Funding will support study of the brain’s involvement in strabismus, a childhood condition colloquially known as “crossed eyes” that can develop into amblyopia, or “lazy eye,” even when properly treated.

Alex Maier, assistant professor of psychology, has received a $60,000 career-starter research grant from the Knights Templar Eye Foundation to support the “characterization of attentional modulation and perceptual representations in visually evoked neural responses during interocular conflict.”

One out of 25 children is born with strabismus, colloquially known as “crossed eyes,” a condition in which the two eyes are not properly aligned with each other. Even if treated promptly and correctly, strabismus can develop into amblyopia, or “lazy eye,” which it caused when the brain begins ignoring input from one of the two eyes.

Despite its prevalence, there is still no cure for amblyopia. One of the major obstacles for developing therapies has been that neuroscientists know little about where and how amblyopia arises in the brain.
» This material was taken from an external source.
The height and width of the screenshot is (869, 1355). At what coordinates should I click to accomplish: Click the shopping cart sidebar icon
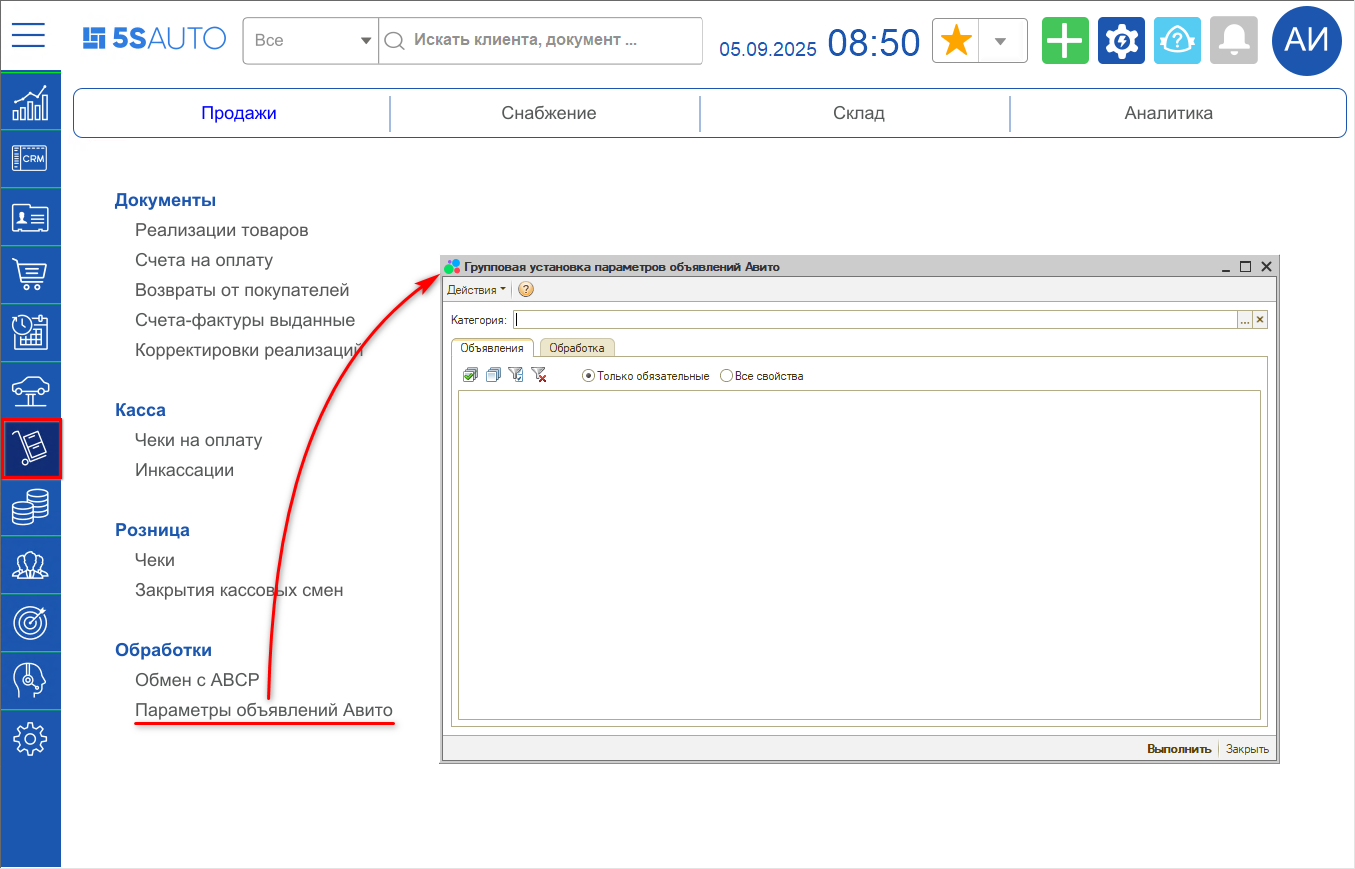coord(30,275)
Researchers have collected increasing evidence that one of the largest visual structures in the brain – the primary visual cortex – may be involved in the suppression of the input from one eye which is characteristic of amblyopia. However, neuroscientists have not succeeded in delineating the precise mechanisms that might cause this brain area to remain active while one eye’s input is suppressed.

“With the support from this grant, I hope to identify the mechanisms involved, which is an essential step before we can begin developing treatments,” Maier said.

portrait in lab
Alex Maier (John Russell / Vanderbilt)

The two most commonly used experimental techniques to record activity in the primary visual cortex are fMRI and single-unit recording using implanted microelectrodes. FMRI mapping lacks the resolution required to localize neuronal activity while the scale of single-unit recording is too microscopic to provide information about larger patterns of brain activity. The difference in scale is so great that neuroscientists have not found a satisfactory method for bridging the gap and relating the findings from the two approaches.

So Maier will be using an innovative technique for measuring brain activity that provides a resolution midway between the two commonly used spatial scales to study neuronal responses when one eye’s input gets selected over the other. In this fashion, he hopes to resolve this outstanding question about the role of the primary visual cortex in eye-based suppression.

Maier is one of a handful of scientists with the broad range of expertise that includes neurophysiology, brain imaging and behavioral testing of monkeys that is required to address the question of how the brain divides its attention when confronted with conflicting images from the two eyes. His laboratory is one of the few in the world capable of measuring brain activity simultaneously in all layers of the visual cortex.

After his training with two of the leading neuroscientists in the world, Nikos Logothetis at the Max Planck Institute for Biological Cybernetics and David Leopold at the National Institute of Mental Health, Maier quickly established is own, independent research program, which has received international recognition. His abilities have been recognized by several prestigious fellowships and awards including: a Career Development Award by the Society for Neuroscience; an Alfred P. Sloan Fellowship; a Whitehall Fellowship; the Julius Axelrod Memorial Fellowship Award; and, a Klaus Tschira Award from the German National Merit Foundation.

The Knights Templar Eye Foundation is a leading masonic charity supporting research that can help launch the careers of clinical or basic researchers committed to the prevention and cure of potentially blinding diseases in infants and children.